His comments came after the Venezuelan legislature gave Chávez the power to legislate by decree, and after Chávez announced plans to nationalize businesses in key industries such as telecommunications.
Though Chávez said the Esparza factory closure is part of a three-year-old plan to restructure the industrial sector, Costa Rican officials remained skeptical.
“It seems to us there’s a political motive,” said Presidency Minister Rodrigo Arias, President Arias’ brother.
The statements came after Costa Rican officials took shots in the dark all week as to why employees of the Venezuelan state-run aluminum company CVG Aluminios Nacionales S.A. (ALUNASA) sent a letter to Arias Feb. 14 saying Chávez ordered the plant’s closure.Workers spread unconfirmed reports the plant had stopped ordering prime materials for production, and might move to Panama or Nicaragua.

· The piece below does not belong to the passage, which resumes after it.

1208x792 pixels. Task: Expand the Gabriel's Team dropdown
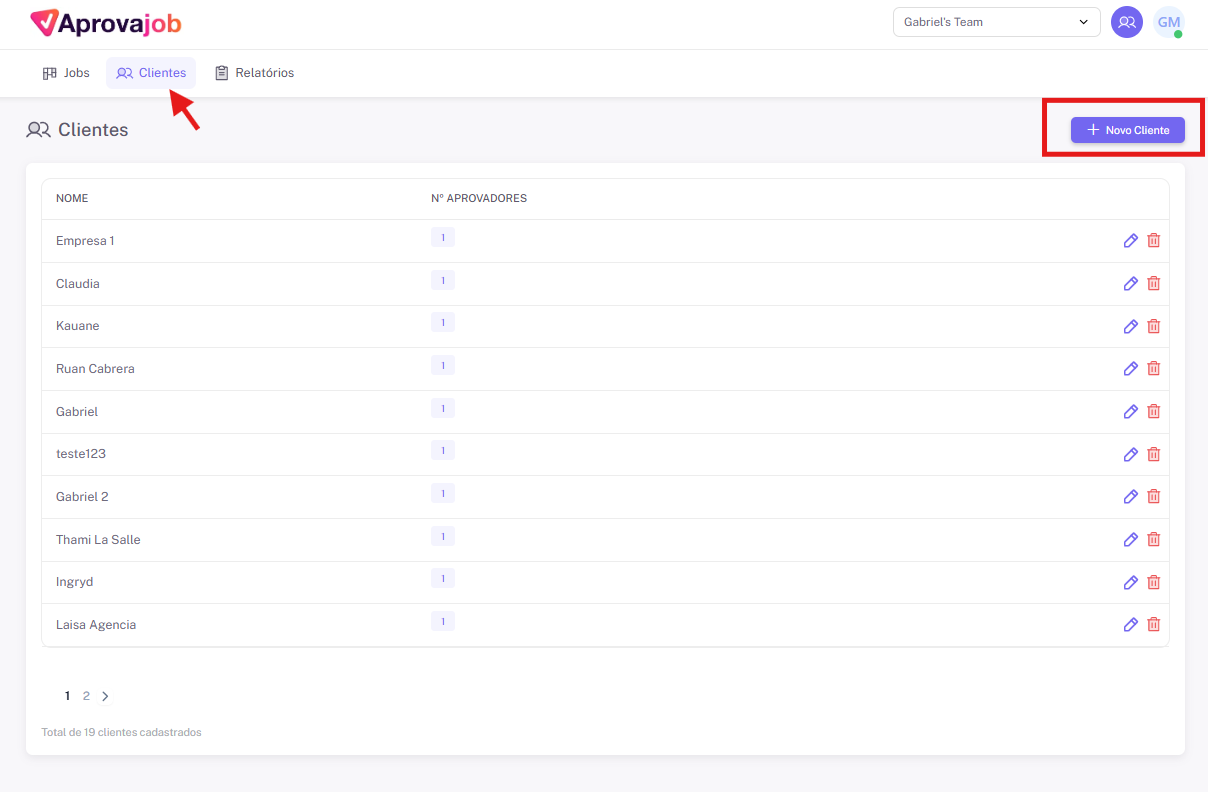point(996,22)
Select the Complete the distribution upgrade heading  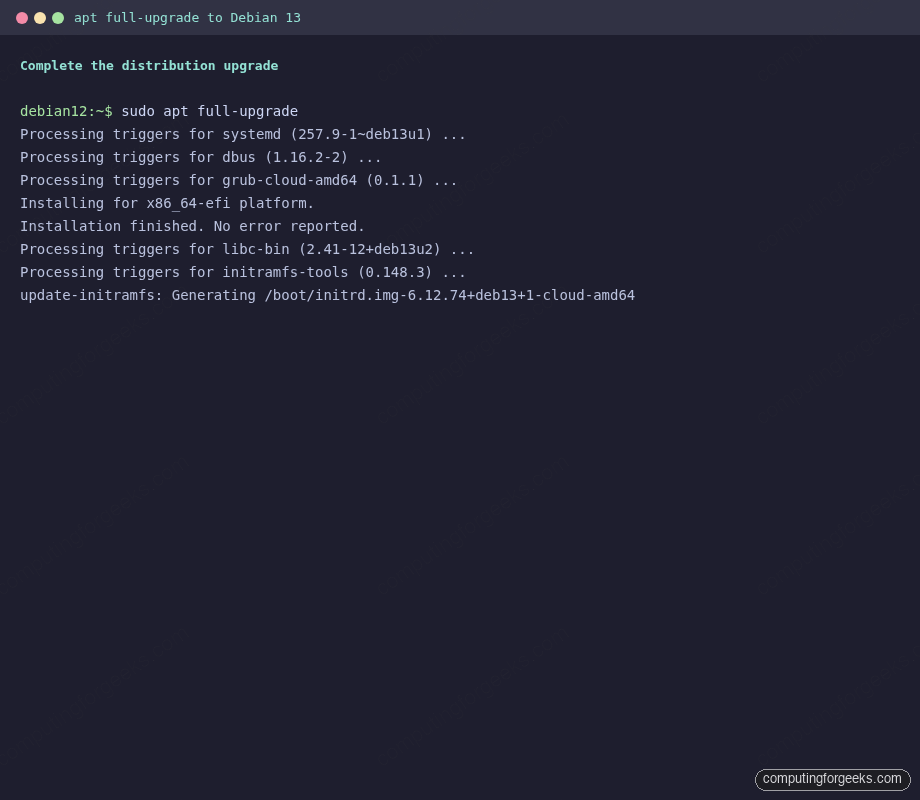tap(149, 65)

“We don’t know if they’re going to close operations, or if they want to move part of the plant or something else,” Arias told reporters at a press conference Monday.
By the time Chávez finally spoke, the Arias administration was already frustrated after the Venezuelan government gave Costa Rica the cold shoulder all week.
“We’ve tried every means to table a discussion with the Venezuelan government,” said Foreign Minister Bruno Stagno, adding that the Venezuelan Embassy in San José, factory representatives and the Venezuelan Foreign Minister gave “all kinds of excuses” to avoid talks.
The Presidents of Nicaragua and Venezuela last month discussed plans to build an aluminum plant in Nicaragua. At the inauguration ceremony for Nicaraguan President Daniel Ortega last month, Chávez invited Nicaragua to be part of the Bolivarian Alternative for the Americas (ALBA), a free trade alliance including Bolivia and Cuba.
Meanwhile, Costa Rica’s exports to Venezuela have stagnated in recent years (TT, Jan. 19).
Though he confirmed the Esparza plant’s closure this week, Chávez didn’t clarify when it would close or whether operations would move to another country.
Venezuelan Embassy press attaché Beglis Alfaro told The Tico Times the embassy couldn’t comment on the matter.
Arias said Tuesday he is willing to speak with the leftist President to avoid a plant closure, and added he supports the idea of the Costa Rican government buying the plant.
A Venezuelan government-owed company bought ALUNASA in 1990. The plant has been in Costa Rica nearly 30 years, and exports nearly $50 million worth of rolled aluminum sheet, foil and other items annually.
Foreign Trade Minister Marco Vinicio Ruiz said there is no sign the closure is because of poor performance of the company, which has nearly doubled exports since 2000.
Minister Arias said the government is seeking ways to assist workers if and when the plant closes.
Though ALUNASA employees have met with administration officials and sent a letter to Chávez Monday requesting he consider their plight, company managers haven’t said a word in public. The Tico Times made repeated calls to Manager Ramón Rosales, and visited the plant in Esparza Tuesday, but to no avail.
“If the plant closes, there will be serious consequences for Esparza,” said Mayor Dagoberto Venegas, sitting in one of the few air-conditioned offices in his muggy town with a 7.5% unemployment rate. The aluminum plant is the “only significant” employer in this city of 27,000, he said.
ALUNASA employees The Tico Times talked with in Esparza declined to comment on the record.
In Esparza, everyone has a friend or family member who works at the plant, and no one here wants it to shut down.
“It would affect business, the families, all the taxi drivers and the whole market,” said area restaurant owner Alan Cerleños.